A vector is a mathematical entity with both a magnitude and a direction. It is often represented in a two-dimensional space with components along the x-axis (horizontal) and y-axis (vertical). These components help in understanding the vector's influence in each direction.
The vector in our exercise is given by \( \mathbf{v} = \mathbf{i} + \sqrt{3} \mathbf{j} \), where \( \mathbf{i} \) and \( \mathbf{j} \) are unit vectors along the x and y axes, respectively.

• Here, the vector component along the x-axis is \( x = 1 \).
• The component along the y-axis is \( y = \sqrt{3} \).

These components are vital as they provide the necessary values for further calculations, such as magnitude and direction. Understanding vector components can greatly help in visualizing the vector in a coordinate system.

The magnitude of a vector is a measure of its length and is always a positive quantity. To find the magnitude, we use the Pythagorean theorem as a basis for our formula.
For a vector \( \mathbf{v} = a \mathbf{i} + b \mathbf{j} \), the magnitude is calculated using:\[|\mathbf{v}| = \sqrt{a^2 + b^2}\]
This formula is derived from the properties of a right-angled triangle, where the vector forms the hypotenuse.
In the exercise above, substituting the given components \( a = 1 \) and \( b = \sqrt{3} \):

• Calculate \( 1^2 + (\sqrt{3})^2 = 1 + 3 = 4 \).
• Thus, \( |\mathbf{v}| = \sqrt{4} = 2 \).

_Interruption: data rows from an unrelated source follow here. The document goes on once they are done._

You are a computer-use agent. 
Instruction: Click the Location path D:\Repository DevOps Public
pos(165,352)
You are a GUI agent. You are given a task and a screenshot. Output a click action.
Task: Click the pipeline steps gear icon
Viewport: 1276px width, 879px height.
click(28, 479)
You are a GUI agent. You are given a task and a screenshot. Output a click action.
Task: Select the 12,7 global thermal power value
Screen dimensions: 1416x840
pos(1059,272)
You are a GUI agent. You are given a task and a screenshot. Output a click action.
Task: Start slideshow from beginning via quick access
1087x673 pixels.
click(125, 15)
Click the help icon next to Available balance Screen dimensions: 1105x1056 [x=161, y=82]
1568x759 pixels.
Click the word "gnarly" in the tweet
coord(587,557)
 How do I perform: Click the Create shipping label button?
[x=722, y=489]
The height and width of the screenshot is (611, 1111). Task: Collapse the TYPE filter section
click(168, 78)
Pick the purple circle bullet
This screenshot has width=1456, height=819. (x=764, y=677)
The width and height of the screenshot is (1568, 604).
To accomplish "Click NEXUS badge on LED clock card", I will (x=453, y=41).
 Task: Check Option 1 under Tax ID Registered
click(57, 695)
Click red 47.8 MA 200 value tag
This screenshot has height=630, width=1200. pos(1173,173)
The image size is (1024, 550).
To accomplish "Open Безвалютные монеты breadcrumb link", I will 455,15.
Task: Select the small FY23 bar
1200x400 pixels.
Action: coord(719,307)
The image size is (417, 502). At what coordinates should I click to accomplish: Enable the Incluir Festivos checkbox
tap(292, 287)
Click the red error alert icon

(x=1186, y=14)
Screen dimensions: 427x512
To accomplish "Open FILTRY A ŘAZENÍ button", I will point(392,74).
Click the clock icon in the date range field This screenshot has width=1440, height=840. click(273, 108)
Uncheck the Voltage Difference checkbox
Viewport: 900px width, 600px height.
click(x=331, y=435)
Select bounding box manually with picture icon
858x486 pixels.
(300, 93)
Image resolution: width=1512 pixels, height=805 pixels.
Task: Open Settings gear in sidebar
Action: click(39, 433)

The magnitude helps us understand how far the vector extends in the coordinate plane.

Once you know a vector's components, calculating its direction angle is crucial to fully understanding its orientation in space. The direction angle, often denoted as \( \theta \), measures the angle between the positive x-axis and the vector.
The angle \( \theta \) is found using the formula:\[\theta = \tan^{-1}\left(\frac{b}{a}\right)\]
where \( b \) is the y-component and \( a \) is the x-component of the vector.

• In our example, \( \theta = \tan^{-1}\left(\frac{\sqrt{3}}{1}\right) \).
• This expression simplifies to \( \theta = \tan^{-1}(\sqrt{3}) \).
• From trigonometric tables or calculators, we know \( \tan 60^\circ = \sqrt{3} \).

Thus, the direction angle is \( 60^\circ \). Understanding this angle helps in both the graphical representation and practical applications of vector analysis.

The inverse tangent function, denoted as \( \tan^{-1} \) or sometimes as \( \arctan \), is used to determine the angle whose tangent is a given number. In vector problems, it is particularly important for calculating angles when you have the ratio of the two components.
You apply \( \tan^{-1} \) when you are given the opposite and adjacent sides of a right triangle, which in vector terminology means the y and x components.
For the vector discussed:

• You need \( \tan^{-1}(\sqrt{3}) \).
• Consult trigonometric tables or a calculator to find that \( \tan^{-1}(\sqrt{3}) \) equals \( 60^\circ \).

Using the inverse tangent function effectively allows accurate determination of direction angles, thus being an essential tool in the analysis of vector quantities.